The DST on the front line of the war against terrorism develops the vision of the institution, which is why we will find little self-criticism there, particularly not on the two scandals to which its name is linked, it is true far removed from the fight against terrorism: the failed installation of microphones At Chained duck, in 1973, and the real-false passport entrusted to Yves Chalier, ex-ministerial advisor soon on the run, in 1986. “These two cases weighed on us, but I can tell you that on a daily basis, the DST was an extremely republican service “, pleads Michel Guérin.
The authors are more forthcoming about the attacks that the security services were unable to prevent, often carried out by an offshoot of Arab revolutionary organizations, in the 1970s and 1980s. For twenty years, the bête noire of French intelligence was called Ilich Ramirez Sanchez, known as Carlos, elusive leader of the Popular Front for the Liberation of Palestine, murderer of two DST inspectors in an apartment in the Latin Quarter, in 1975. “During this entire period, we were the only ones to be interested to Carlos, without the DST, he would never have been arrested,” argues Michel Guérin.
In August 1994, thanks to a tip from a “major foreign service”, the authors write, French intelligence officers arrested the terrorist in Khartoum, Sudan, without an extradition warrant. According to the historian Etienne Augris, author of Philippe Rondot, master spy (New World), it was General Rondot, advisor to the director of the DST, who himself supervised the operation in the Sudanese capital. A big name in French secret diplomacy to whom the three former French leaders address a “moved thought” in the acknowledgments of their book. “Among many things, General Rondot allowed us to get closer to the world of the Quai d’Orsay which was somewhat closed to us,” remembers Louis Caprioli.
Terrorist sources
The action of the senior military officer, in constant contact with Arab countries that are sometimes complacent, if not more, with regard to armed groups, tells the story of yesterday’s terrorism, supported by States in a word of a revolutionary order. A universe swept away by the irruption of jihadism. “But the mechanisms remain the same. We must have sources of intelligence, starting with human sources. There is no successful business without a human source,” explains Michel Guérin. In their recruitment of terrorist sources, the two specialists used to use the levers of money and “ego”, taking advantage of the rivalries within these groups. “But be careful, a source can turn against you. Some have paid for it with their lives. It’s very complicated to manage,” continues the former deputy director of the DST. Proof, according to the authors, of France’s expertise on jihadism, the CIA tasked the DST with founding an anti-Islamist intelligence alliance after September 11.

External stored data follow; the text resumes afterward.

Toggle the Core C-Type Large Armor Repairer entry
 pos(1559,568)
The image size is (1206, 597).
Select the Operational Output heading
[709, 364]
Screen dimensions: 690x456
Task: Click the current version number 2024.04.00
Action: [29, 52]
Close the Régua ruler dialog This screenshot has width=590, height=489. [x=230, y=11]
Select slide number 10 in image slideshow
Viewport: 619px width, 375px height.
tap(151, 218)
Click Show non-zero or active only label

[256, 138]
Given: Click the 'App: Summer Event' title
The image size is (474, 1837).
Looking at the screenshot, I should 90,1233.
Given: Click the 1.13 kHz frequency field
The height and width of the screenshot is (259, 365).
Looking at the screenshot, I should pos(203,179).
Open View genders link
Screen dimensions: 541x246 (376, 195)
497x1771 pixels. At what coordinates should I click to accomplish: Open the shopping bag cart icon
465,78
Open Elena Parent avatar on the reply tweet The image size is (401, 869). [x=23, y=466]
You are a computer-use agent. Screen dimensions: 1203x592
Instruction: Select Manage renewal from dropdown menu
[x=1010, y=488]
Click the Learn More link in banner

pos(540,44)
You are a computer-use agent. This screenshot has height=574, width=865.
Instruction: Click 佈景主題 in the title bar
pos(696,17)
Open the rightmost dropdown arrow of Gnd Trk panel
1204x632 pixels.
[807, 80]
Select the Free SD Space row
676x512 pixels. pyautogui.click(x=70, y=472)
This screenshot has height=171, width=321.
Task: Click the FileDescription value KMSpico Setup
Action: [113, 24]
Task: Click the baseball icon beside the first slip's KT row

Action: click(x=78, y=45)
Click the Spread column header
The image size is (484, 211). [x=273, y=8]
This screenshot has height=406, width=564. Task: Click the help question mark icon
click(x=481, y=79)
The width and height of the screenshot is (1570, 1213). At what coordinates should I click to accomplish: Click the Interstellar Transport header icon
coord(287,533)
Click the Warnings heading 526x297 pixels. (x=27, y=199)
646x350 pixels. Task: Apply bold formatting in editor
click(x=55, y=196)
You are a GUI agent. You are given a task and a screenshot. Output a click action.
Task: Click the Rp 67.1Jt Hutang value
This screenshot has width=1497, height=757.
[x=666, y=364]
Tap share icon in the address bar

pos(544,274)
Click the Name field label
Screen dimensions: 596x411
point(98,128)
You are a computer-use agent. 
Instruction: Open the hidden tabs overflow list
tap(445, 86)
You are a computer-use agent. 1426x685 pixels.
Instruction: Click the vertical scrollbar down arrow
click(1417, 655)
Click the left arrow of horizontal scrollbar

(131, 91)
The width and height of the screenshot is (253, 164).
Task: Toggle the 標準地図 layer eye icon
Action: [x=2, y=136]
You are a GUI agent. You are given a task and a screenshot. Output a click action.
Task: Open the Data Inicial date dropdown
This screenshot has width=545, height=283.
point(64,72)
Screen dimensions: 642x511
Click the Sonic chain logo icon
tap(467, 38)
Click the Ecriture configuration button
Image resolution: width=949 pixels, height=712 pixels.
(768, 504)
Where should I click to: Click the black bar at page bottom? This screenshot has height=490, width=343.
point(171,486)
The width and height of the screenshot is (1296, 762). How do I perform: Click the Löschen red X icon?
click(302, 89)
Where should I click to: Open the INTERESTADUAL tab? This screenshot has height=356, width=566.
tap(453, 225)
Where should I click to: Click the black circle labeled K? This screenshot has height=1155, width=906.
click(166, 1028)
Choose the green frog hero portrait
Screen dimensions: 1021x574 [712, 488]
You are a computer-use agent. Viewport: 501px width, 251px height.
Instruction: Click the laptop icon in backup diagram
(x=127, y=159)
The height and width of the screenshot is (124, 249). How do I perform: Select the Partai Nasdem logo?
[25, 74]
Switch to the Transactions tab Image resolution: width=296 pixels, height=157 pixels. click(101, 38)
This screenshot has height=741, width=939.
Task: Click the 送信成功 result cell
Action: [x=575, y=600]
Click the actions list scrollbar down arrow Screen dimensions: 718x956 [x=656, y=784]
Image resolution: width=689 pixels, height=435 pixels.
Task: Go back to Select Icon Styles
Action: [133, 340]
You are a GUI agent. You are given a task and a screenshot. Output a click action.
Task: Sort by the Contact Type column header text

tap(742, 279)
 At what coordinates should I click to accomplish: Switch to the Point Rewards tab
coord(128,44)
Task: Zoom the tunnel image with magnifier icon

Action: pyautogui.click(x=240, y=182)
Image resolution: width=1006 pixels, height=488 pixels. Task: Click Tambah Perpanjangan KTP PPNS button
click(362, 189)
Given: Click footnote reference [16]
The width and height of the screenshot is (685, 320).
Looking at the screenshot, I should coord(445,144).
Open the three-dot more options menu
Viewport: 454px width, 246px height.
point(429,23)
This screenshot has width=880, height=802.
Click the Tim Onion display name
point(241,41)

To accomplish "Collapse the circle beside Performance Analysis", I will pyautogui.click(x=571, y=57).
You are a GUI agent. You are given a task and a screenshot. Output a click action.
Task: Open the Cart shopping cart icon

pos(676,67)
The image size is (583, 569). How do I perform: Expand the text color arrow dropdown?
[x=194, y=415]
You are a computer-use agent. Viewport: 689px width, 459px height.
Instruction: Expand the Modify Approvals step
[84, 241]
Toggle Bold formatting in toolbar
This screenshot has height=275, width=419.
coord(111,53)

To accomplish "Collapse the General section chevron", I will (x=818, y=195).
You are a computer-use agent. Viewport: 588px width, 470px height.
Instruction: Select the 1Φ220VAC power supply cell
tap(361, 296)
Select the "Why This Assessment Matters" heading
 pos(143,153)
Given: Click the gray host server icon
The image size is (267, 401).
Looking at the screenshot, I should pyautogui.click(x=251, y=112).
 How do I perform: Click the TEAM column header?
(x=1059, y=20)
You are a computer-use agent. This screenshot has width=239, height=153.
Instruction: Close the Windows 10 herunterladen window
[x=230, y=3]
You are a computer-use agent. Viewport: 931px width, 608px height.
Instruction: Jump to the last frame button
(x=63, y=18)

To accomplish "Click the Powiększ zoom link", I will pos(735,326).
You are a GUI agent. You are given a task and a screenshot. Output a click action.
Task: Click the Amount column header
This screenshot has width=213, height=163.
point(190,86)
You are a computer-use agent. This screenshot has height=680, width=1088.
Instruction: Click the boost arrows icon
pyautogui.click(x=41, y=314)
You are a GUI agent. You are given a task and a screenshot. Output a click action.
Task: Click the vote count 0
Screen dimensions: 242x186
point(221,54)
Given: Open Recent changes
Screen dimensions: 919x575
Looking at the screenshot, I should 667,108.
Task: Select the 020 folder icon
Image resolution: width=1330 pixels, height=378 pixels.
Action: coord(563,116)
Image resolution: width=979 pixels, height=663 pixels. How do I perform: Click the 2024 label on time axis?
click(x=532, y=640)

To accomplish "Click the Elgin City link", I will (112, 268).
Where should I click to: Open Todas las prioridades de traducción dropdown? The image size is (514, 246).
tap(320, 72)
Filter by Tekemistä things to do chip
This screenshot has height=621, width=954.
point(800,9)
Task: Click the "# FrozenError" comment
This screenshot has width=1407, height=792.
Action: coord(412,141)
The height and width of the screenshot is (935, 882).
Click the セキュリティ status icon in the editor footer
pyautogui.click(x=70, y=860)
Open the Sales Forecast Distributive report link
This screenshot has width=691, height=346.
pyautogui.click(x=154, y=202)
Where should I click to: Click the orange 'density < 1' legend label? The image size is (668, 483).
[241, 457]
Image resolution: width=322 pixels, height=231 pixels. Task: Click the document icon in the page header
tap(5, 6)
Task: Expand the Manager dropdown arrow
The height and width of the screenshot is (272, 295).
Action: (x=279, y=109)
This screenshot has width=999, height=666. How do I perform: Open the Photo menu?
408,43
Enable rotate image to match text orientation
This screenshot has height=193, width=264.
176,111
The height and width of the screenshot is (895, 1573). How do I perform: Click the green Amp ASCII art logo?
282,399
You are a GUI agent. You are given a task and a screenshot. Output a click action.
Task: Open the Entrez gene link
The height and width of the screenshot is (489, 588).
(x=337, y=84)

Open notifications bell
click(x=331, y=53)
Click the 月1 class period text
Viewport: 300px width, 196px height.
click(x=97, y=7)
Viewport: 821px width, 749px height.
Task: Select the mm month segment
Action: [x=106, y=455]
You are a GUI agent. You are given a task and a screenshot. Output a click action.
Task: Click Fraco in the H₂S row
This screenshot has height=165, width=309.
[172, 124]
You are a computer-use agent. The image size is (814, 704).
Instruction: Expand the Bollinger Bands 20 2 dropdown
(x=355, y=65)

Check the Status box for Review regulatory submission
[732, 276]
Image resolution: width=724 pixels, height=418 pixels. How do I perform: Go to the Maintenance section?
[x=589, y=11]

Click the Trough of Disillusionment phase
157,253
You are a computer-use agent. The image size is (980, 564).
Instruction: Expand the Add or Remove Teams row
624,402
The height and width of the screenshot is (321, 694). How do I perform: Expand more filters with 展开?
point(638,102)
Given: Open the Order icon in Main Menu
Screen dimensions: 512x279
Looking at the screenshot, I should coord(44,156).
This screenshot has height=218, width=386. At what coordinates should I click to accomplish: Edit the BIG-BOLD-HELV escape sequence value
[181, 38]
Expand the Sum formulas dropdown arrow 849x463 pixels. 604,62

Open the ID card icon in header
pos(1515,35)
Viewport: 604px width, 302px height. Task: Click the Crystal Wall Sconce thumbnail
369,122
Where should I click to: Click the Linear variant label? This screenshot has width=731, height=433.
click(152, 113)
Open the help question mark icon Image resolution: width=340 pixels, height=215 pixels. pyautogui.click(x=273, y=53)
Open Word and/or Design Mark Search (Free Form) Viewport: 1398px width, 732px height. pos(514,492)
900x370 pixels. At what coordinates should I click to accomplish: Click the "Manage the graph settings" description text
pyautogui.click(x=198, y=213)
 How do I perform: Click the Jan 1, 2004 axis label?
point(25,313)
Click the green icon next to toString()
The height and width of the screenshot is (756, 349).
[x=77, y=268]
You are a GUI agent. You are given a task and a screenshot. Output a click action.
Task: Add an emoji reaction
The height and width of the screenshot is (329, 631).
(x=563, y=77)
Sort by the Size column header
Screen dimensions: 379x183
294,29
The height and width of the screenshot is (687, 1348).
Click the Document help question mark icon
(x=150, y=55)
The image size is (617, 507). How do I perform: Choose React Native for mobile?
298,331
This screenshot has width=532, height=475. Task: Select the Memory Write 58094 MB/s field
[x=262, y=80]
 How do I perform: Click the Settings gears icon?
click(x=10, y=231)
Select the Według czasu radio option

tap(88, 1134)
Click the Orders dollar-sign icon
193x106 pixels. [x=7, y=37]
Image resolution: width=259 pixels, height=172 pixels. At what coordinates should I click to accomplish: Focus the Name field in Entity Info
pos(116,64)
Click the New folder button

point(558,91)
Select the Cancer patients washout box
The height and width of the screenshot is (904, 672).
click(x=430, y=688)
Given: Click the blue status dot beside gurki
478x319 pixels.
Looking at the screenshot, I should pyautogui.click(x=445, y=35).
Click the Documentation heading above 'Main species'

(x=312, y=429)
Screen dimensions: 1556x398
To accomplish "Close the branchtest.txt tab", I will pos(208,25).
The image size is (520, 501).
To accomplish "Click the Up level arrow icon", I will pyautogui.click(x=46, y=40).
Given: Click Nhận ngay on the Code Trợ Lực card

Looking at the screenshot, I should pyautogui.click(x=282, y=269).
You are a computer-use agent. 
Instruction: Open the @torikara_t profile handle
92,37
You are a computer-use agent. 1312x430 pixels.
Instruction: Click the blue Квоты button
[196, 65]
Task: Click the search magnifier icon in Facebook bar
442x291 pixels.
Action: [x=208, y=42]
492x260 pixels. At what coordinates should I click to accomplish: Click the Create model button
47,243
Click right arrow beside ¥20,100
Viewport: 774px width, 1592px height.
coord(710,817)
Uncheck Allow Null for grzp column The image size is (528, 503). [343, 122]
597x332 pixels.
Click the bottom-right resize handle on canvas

An action today continued by the DGSI, which continues to provide assistance in old cases. In April 2023, the Lebanese-Canadian Hassan Diab, related to the PFLP, was sentenced in his absence to life imprisonment for his participation in the attack on Rue Copernic, in 1980. In February 2024, the Paris Court of Appeal she confirmed the indictment of Abou Zayed, a Norwegian accused of having participated in the attack on rue des Rosiers, in 1982, as a member of the group known as Abou Nidal. In 2019, Yves Bonnet said he then signed an agreement with Abou Nidal, ensuring his networks free movement in France on the condition of not committing attacks there. Louis Caprioli assures that he will speak on the subject during the trial, if it takes place. There are memories which are first transmitted to justice.